8. In any event, the dying declaration attributed to the deceased is of oral nature. By its very nature such a declaration is considered to be weak in comparison to a dying declaration reduced to writting. Therefore, without any corroboration it is not safe to base conviction on such declaration. Attempt has been made by the prosecution to get corroboration of the dying declaration by examining two witnnesses to say that before the occurrence both the appellants had taken toddy at the shop of P.W. 11 and then both of them went away. According to P.W. 11, it was at about 3 or 4 in the afternoon that the appellants had taken toddy at his shop and went away at about 5 or 6 in the evening. The witness has not stated where the said toddy shop was situated. However, P.W. 14 Ramdeo Rai, a resident of Methurapur Bharthi, has stated that at about 4 in the evening he was at Methurapur Bazar when he saw both the appellants emerging from a toddy shop and going towards their village. Simply because these appellants had taken toddy somewhere in the vicinity more than two hours prior to the incident of stabbing, it is difficult to connect them with that incident.

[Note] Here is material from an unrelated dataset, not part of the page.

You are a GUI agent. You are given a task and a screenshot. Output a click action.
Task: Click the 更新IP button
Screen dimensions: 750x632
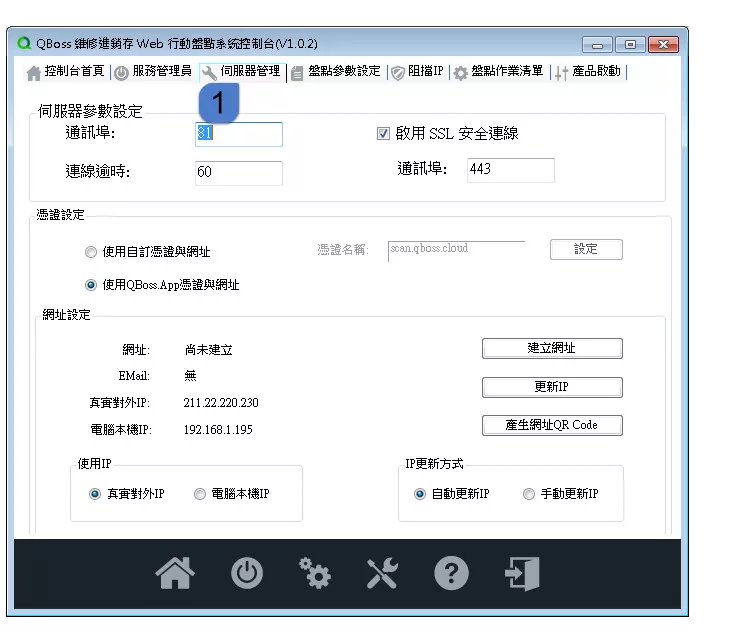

9. Learned counsel for the appellants has rightly contended that even if the prosecution version that the deceased disclosed the name of one Budhna as his assailant, it is very difficult to connect the said Budhna with the appellant in Cr. Appeal No. 30/91, because there were more than one Budhna or Budhan Mian in that locality. The evidence of the prosecution witnesses and the first information report do not disclose that the deceased had disclosed the parentage and address of Budhna who had allegedly stabbed him. What he appears to have stated is that it was Budhna who had stabbed him and fled. Witnesses have tried to state that at village Bangara there was only one Budhna and he was the appellant in Cr. Appeal No. 30/91. However, when put to cross-examination, almost all of them tumbled and admitted that they were not knowing all the persons of muslim community of the neigbouring villages. Therefore, even relying on the evidence of the prosecution witnesses brought to the witness box, it is difficult to say with certainty that when the deceased said that it was Budhna who stabbed him, he meant the appellant in Cr. Appeal No. 30/91.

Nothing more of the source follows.